Толпище талантов, которые в поисках работы осаждали министерство в
первые недели войны, схлынуло до ничтожной горсточки. Швейцару в проходной
внушили приемы распознавания и отпугивания нанимающихся. Никто больше не
хотел реорганизации, по крайней мере в ближайшем будущем Кабинет Бентли стал
оазисом культуры в варварском мире. Здесь-то и зашел впервые разговор о
башне из слоновой кости.
- Искусство для искусства, Джефри. Назад к лилии и лотосу, подальше от
пропыленных иммортелей, от одуванчиков на пустыре.
- Своего рода новая "Желтая книга", - сочувственно отозвался Бентли.
Эмброуз, созерцавший портрет Сары Сиддонс, круто повернулся.
- Джефри, как можно быть таким жестоким?
- Дорогой мой Эмброуз...
- Именно так они это назовут.
- Кто они?
- Парснип, - со злобой ответил Эмброуз. - Пимпернедл, Пупка Грин и Том.

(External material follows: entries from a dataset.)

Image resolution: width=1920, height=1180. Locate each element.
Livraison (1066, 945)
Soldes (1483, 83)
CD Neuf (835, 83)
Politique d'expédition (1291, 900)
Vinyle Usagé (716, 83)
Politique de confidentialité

После долгой паузы Эмброуз сказал:
- Если б только знать, что готовит будущее. В задумчивости вернулся он
в отдел религии.
- Это скорее по вашей части, - сказал ему представитель католицизма,
протягивая вырезку из швейцарской газеты. В ней говорилось о штурмовиках,
присутствовавших на заупокойной
службе в Зальцбурге. Эмброуз прикрепил ее скрепкой к листку бумаги,
написал: "Копии "Свободной мысли", "Атеисту с об®явлениями" и "Воскресному
дню без бога в семейном кругу" и сунул в корзинку для исходящих документов.
В двух ярдах от него священник-протестант проверял статистические выкладки о
посещаемости пивных под открытым небом крупными фашистскими чиновниками.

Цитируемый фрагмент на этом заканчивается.